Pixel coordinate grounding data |
────

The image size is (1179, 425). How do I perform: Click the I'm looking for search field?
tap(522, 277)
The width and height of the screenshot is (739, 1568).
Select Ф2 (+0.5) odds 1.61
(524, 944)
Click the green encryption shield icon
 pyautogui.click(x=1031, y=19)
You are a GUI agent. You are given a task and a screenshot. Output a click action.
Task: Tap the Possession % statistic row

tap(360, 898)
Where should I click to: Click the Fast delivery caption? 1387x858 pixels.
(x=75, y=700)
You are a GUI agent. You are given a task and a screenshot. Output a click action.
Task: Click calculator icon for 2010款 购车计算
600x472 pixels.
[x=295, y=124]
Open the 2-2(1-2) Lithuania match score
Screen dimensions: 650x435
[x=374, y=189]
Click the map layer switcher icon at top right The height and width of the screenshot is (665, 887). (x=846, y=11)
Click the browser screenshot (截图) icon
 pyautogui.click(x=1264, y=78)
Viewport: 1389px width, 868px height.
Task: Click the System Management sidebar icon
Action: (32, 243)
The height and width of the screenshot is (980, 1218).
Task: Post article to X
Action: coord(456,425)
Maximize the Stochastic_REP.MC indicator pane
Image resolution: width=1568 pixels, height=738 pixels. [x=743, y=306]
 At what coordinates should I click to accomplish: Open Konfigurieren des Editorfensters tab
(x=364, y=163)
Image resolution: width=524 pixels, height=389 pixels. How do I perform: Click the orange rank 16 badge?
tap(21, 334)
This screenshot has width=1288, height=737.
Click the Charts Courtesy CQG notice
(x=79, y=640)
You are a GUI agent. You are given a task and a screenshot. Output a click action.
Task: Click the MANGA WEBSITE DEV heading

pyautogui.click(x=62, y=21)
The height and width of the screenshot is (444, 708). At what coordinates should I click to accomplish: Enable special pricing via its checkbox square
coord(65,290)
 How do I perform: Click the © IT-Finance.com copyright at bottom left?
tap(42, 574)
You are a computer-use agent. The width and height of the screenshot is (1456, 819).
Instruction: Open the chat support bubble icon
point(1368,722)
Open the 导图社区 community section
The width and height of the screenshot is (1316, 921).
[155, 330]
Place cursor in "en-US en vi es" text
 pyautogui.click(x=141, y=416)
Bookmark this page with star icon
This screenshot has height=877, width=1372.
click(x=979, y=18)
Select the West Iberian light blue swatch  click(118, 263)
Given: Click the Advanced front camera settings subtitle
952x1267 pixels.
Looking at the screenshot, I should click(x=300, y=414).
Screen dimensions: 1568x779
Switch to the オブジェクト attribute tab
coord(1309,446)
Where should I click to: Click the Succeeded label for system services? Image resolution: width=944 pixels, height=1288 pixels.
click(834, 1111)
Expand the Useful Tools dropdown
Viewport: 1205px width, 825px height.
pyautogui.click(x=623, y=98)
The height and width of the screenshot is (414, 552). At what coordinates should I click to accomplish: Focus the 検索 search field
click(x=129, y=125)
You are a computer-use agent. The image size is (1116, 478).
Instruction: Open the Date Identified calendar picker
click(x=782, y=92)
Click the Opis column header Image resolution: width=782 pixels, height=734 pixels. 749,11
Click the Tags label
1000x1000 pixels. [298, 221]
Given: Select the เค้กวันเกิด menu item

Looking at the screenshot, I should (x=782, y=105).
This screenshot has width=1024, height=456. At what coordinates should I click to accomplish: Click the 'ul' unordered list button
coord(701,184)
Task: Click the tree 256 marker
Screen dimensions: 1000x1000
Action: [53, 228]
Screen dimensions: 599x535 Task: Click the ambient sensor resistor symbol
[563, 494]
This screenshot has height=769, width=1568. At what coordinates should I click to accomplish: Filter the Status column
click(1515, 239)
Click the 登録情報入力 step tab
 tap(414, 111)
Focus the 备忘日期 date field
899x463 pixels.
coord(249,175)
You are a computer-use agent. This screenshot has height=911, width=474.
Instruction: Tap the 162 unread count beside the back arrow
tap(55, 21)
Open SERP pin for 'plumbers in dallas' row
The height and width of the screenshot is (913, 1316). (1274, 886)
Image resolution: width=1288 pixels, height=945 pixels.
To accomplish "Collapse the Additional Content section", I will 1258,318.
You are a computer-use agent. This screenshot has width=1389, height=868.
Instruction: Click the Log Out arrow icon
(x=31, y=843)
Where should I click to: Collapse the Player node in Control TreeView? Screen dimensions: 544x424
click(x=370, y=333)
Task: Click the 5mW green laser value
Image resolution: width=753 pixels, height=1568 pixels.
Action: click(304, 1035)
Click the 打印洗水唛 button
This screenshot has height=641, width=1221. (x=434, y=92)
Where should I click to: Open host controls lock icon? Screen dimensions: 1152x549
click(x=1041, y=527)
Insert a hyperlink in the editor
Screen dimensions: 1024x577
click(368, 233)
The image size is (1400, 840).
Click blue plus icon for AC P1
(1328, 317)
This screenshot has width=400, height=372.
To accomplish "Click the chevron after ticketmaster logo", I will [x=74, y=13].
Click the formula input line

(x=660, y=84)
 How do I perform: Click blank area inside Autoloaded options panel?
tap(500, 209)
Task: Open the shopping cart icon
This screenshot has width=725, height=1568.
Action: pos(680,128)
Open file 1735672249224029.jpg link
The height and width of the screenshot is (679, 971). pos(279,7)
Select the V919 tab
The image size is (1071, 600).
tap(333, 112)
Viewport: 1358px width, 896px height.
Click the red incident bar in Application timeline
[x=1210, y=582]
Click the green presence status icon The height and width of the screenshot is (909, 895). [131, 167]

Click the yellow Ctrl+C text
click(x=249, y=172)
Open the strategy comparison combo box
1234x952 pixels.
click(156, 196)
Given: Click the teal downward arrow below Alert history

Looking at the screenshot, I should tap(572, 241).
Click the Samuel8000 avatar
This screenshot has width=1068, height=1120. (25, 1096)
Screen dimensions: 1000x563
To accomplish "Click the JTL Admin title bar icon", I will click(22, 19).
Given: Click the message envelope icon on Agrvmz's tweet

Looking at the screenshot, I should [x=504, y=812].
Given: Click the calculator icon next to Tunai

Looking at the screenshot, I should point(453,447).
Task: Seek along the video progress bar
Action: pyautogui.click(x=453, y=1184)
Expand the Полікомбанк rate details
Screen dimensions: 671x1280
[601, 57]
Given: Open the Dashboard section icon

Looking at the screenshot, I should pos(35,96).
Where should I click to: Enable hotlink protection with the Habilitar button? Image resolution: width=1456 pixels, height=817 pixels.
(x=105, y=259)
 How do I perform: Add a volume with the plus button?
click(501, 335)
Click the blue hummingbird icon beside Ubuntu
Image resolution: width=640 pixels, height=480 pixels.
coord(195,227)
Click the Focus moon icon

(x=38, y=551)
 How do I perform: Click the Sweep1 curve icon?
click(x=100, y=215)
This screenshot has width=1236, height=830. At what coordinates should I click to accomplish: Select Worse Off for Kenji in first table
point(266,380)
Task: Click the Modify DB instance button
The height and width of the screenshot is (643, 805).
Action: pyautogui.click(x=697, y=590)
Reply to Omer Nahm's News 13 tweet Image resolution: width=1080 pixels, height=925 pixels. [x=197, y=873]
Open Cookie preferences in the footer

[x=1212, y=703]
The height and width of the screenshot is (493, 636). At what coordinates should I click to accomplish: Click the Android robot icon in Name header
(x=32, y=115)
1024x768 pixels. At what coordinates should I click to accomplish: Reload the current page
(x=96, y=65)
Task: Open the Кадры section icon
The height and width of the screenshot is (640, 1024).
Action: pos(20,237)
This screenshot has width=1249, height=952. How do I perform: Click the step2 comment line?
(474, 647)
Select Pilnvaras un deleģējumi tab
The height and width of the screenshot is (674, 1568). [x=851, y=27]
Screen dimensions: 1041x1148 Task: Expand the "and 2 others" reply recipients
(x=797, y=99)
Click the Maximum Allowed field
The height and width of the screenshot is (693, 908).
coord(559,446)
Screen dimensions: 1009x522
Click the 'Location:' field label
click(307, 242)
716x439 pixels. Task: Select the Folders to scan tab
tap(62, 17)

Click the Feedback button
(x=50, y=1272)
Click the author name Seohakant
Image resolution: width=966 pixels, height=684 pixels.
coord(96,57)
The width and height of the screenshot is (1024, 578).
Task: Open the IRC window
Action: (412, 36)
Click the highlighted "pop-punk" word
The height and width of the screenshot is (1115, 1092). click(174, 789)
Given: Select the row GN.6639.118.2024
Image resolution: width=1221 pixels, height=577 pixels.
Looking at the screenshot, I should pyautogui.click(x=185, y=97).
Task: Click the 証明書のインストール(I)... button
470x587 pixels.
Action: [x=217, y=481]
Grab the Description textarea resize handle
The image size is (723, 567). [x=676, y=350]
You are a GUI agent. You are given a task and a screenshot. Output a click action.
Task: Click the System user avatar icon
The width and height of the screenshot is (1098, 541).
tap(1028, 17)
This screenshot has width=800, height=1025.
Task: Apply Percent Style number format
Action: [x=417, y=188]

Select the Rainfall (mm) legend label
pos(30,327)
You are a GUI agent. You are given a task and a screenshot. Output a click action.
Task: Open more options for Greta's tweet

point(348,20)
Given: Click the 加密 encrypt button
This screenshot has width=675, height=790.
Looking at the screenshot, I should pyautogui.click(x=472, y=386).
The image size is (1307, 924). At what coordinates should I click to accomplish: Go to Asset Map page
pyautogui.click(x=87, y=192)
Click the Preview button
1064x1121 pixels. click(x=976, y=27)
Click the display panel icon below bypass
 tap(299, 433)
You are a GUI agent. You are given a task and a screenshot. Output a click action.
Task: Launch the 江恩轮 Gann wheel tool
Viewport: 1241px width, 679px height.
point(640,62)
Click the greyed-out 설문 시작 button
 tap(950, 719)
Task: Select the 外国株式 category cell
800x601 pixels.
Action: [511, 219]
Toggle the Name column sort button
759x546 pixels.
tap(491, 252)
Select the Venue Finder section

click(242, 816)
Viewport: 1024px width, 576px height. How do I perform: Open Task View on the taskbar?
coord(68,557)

────

EXERCISE GOAL | Copy the lines above that hold the word "computer".

ANSWER BELOW |
You are a computer-use agent. The width and height of the screenshot is (1456, 819).
You are a computer-use agent. The image size is (1116, 478).
You are a computer-use agent. This screenshot has height=911, width=474.
You are a computer-use agent. This screenshot has width=1389, height=868.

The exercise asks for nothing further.